Technically speaking, glaucoma is a group of optic nerve disorders that cause a characteristic appearance of damage to the optic nerve and are most typically associated with increased pressure within the eye. Chen notes that this last fact isn’t always true.




“In the last few decades, although high eye pressure remains a major risk factor, doctors have realized there is no need to have high pressure within the eye to have glaucoma,” Chen says. “As many as 40 per cent of the people who have glaucoma may have normal pressure within the eye, and yet develop glaucoma, including the damage to the optic nerve and the visual field.”




In patients with glaucoma due to high eye pressure, the internal fluid drainage system within the eye stops working for some reason. The pressure this fluid maintains helps keep the eye round. When that fluid is unable to drain off normally, for reasons that are still being researched, glaucoma results. Incidentally, this fluid system within the eye is totally unrelated to tears.




While glaucoma can strike at any age, its incidence starts to rise once people reach their 40s. Other risk factors include:






  • African-American descent. “African-Americans have glaucoma at three to four times the rate of white Americans,” Chen says.

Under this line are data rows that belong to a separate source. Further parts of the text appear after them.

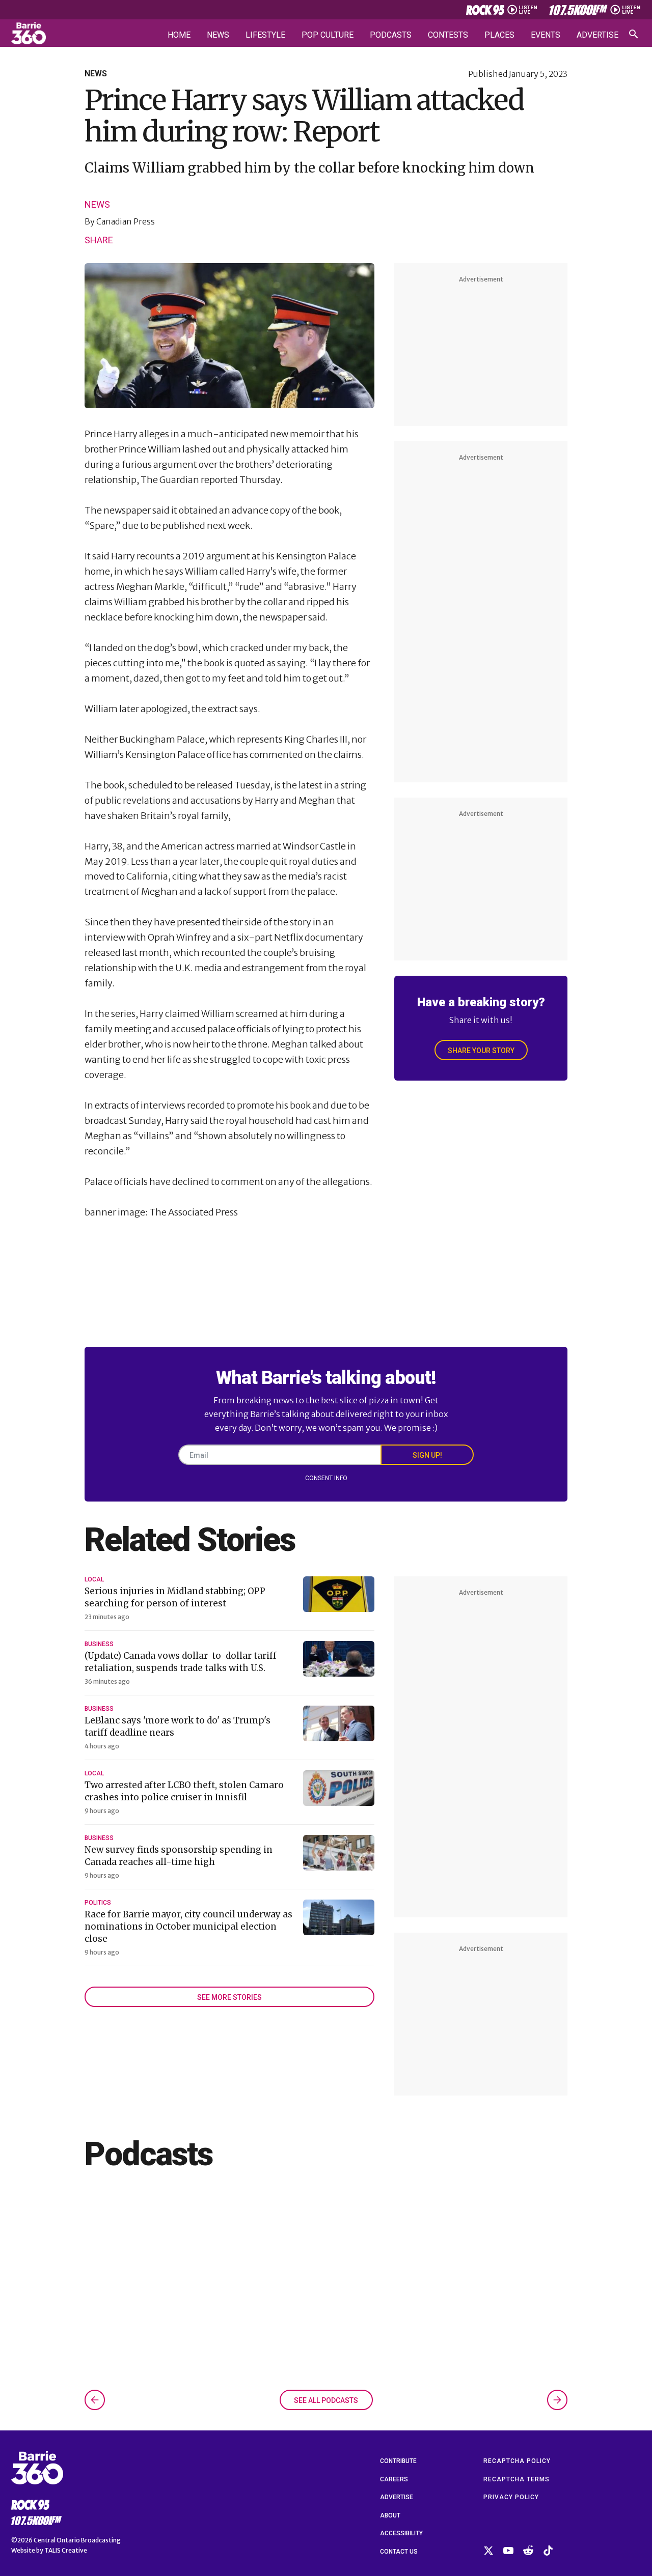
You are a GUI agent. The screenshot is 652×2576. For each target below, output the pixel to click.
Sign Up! (427, 1455)
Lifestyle (265, 35)
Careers (394, 2479)
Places (499, 35)
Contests (448, 35)
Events (545, 35)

  • History of glaucoma in a close relative. “If you are told that you have glaucoma, you should urge your siblings, parents and any middle-aged children to be tested,” Chen says, “because there is a strong family link in many cases.”


  • Nearsightedness.




Chen stresses that the importance of having your eyes completely examined by an ophthalmologist cannot be exaggerated. Eye pressure checks alone are not enough to detect glaucoma.




“The worse glaucoma is at the time of the initial diagnosis, the harder it is to treat,” Chen says. “If you lose part of the visual field, it can never be recovered. We can use drops to lower the pressure in the eye, and sometimes use laser or conventional surgery to halt the progression of the problem, depending on the case.”

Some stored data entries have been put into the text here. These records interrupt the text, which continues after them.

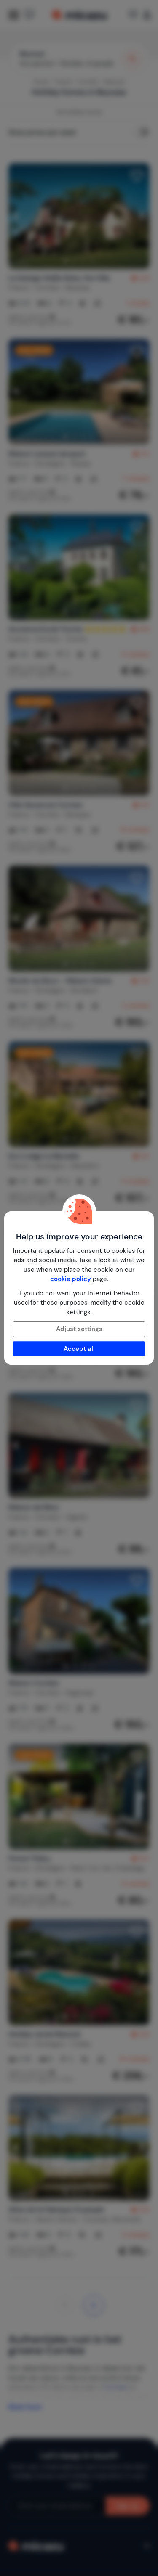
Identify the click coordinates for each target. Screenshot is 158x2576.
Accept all (79, 1349)
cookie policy (70, 1279)
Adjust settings (79, 1329)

If you are diagnosed with glaucoma, or even as being a glaucoma suspect (a person who is on the borderline of having glaucoma), it does not mean that you will eventually go blind. In contrast to the glaucoma medications of a generation ago, the eye drops used today are more convenient and usually highly effective. Chen emphasizes that complying with the treatment plan set up by your ophthalmologist is the best way to assure that your eyes will be your gateway to the rest of the world for your entire life.